Pima Canyon Trail to the Hohokam Mortars

Today I had a couple hours to hike and returned to one of my favorite trails in the Santa Catalina's, the Pima Canyon Trail. I was hoping I had time to make it to the Hohokam Mortars (spherical holes carved into stone used for grinding grain & spices with a pestle). I wasn't sure how far up the canyon the mortars were, but I was betting around 3 miles up, which would give me enough time if I could maintain a pace of ~3mph (~20 min/mile); they were and I did, almost to the minute.

The Hohokam inhabited parts of Arizona from approximately 1 CE to around 1450 CE, and  were very adept at living sustainably in the desert—unlike us modern primates—and were known for their irrigation systems (see details below).

I have hiked this trail many times in the past on various short and long hikes. The first time, in January 2019, I was joined by then hiking partners Jacques (Jack) from Quebec, and Misty, who had just moved here from Colorado. We hiked it as a point-to-point to Mt. Kimball ending at the Finger Rock trailhead on the south slope of the Catalinas. Most recently, in November 2024, I hiked it with Misty (Jack only hiked here a couple-three years), a brutal 14.5 miles round trip to Kimball—brutal because of the sketchy, deteriorated, and frankly dangerous upper reaches that still hadn't remotely recovered from the devastating fire in 2020 that burned 130,000 acres of the Catalinas. The trail still shows many scars from that fire, even at the better-maintained lower reaches.

Today's weather was pretty danged perfect, mid 60s at the start and a little cooler further up, a little cloud cover, and not a whole lot of other hikers, especially after about a mile in.


I included data from my watch (on the right) mostly for my
own accounting.




The trail starts at the end of McGee road, and abuts a development of rich folks homes, who apparently feel it is their right since they are, well, rich.


One last abode a few hundred yards in after which we are rid of them.





Lots of easy ambling paths mixed in with some rather more challenging and rocky sections.



The Hohokam mortars, not sure their exact age but well over 1,000 years I imagine.



Hohokam Culture (from the National Park Service)

The word Hohokam is a Piman language term for “all used up” or “exhausted,” and the name given by archeologists to the ancient farming peoples of the southern deserts of Arizona. The Hohokam lived in the Phoenix Basin along the Gila and Salt Rivers, in southern Arizona along the Santa Cruz and San Pedro Rivers, and north on the Lower Verde River and along the New and Agua Fria Rivers.

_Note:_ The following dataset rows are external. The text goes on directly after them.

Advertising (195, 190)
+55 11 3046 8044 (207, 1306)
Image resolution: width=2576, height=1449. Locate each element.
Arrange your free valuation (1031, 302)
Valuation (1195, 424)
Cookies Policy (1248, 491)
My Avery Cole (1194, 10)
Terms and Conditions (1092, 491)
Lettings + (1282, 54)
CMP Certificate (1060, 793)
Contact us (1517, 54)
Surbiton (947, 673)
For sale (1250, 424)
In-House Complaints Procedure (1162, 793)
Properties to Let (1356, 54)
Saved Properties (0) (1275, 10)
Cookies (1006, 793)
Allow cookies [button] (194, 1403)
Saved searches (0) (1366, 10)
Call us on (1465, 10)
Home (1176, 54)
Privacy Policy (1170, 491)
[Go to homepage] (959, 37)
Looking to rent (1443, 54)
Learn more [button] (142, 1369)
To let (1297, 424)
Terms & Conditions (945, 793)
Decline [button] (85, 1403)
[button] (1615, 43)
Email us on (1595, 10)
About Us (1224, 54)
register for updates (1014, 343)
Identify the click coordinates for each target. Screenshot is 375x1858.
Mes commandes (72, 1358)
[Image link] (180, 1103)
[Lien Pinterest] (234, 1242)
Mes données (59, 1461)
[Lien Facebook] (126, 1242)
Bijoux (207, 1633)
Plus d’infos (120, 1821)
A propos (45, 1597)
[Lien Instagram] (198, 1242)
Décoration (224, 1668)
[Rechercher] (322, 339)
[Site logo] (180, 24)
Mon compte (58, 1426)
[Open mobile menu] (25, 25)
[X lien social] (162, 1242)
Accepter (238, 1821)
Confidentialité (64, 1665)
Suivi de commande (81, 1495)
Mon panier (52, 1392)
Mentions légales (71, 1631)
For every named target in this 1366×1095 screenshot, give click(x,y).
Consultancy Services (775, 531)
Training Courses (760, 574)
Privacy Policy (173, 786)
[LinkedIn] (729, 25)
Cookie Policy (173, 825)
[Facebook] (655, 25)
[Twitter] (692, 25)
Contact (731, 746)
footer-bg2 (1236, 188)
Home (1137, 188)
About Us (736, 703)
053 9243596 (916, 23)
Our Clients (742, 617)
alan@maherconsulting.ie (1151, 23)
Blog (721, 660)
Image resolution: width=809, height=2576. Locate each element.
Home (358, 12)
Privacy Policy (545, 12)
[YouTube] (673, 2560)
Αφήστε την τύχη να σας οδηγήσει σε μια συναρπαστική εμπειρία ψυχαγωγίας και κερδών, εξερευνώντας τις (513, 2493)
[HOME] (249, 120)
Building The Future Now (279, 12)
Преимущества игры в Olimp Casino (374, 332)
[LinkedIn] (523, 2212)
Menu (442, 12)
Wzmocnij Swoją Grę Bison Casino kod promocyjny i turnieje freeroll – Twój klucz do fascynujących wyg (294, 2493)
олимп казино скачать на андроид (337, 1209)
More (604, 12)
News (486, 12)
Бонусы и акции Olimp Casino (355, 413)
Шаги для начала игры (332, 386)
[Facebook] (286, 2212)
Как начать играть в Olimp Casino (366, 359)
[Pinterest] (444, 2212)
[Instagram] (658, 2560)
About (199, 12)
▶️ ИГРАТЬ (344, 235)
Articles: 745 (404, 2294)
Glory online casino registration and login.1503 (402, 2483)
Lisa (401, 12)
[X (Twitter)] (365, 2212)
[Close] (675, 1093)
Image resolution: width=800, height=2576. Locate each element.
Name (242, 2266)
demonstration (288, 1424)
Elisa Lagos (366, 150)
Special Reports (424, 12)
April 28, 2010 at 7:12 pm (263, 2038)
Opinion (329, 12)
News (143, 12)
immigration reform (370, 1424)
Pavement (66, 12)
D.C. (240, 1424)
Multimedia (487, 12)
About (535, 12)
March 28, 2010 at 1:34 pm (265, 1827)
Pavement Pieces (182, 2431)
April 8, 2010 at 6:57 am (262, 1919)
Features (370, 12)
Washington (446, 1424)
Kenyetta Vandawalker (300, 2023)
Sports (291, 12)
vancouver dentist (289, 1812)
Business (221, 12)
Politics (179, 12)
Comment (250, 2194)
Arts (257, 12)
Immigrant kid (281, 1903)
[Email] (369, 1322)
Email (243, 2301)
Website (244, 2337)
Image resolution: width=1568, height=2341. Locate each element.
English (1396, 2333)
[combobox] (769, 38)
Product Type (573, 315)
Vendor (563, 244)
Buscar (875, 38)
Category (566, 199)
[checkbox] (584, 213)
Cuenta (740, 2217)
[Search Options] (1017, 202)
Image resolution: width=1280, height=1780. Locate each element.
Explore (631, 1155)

Hohokam influences were even more widespread, with Hohokam-style architecture and artifacts as far north as Flagstaff, Arizona, south into northern Sonora, Mexico, and east into southwestern New Mexico.

The Hohokam were, in the words of archeologist Emil Haury, “masters of the desert.” Their cultural pattern existed from the first years A.D. through about A.D. 1450, barely 90 years before Spanish explorers arrived in the Southwest. During this time, they achieved remarkable successes. The Hohokam are probably most famous for their creation of extensive irrigation canals along the Salt and Gila rivers. In fact, the Hohokam had the largest and most complex irrigation systems of any culture in the New World north of Peru. Not even the complex societies in Mesoamerica had such extensive irrigation canals. Accompanying the canals were extensive villages that covered hundreds of acres and were occupied by several hundred people. Within the villages were monumental public works. Early in the Hohokam cultural sequence these consisted of ball courts and small, low, circular mounds made of earth. Later, the low circular mounds were replaced by much larger, rectangular “platform mounds” of earth, rock, and adobe covered with structures and courtyards built on top.

Hohokam villages are remarkable in the ancient Southwest for their stability. Unlike ancient pueblo towns, which often were abandoned after a few decades, some Hohokam villages were continuously occupied for up to 1,500 years or more. Hohokam villages also show that society was organized in a hierarchical fashion. The Hohokam represent one of the largest and most complex societies in the Southwest. At the cultural peak of the Hohokam in the “Classic” period of the A.D. 1100s through 1400s, there were tens of thousands of Hohokam people living in large villages scattered throughout the Phoenix and Tucson basins. Hohokam farmers truly had mastered the desert, in the sense that they were able to successfully grow crops in the same locations for hundreds of years and create a large, well-organized, prospering society.

Why this once-flourishing cultural pattern came to an end remains a mystery. Whatever the answer, however, people remained, descendants of whom include the Pima and Tohono O'odham of southern Arizona.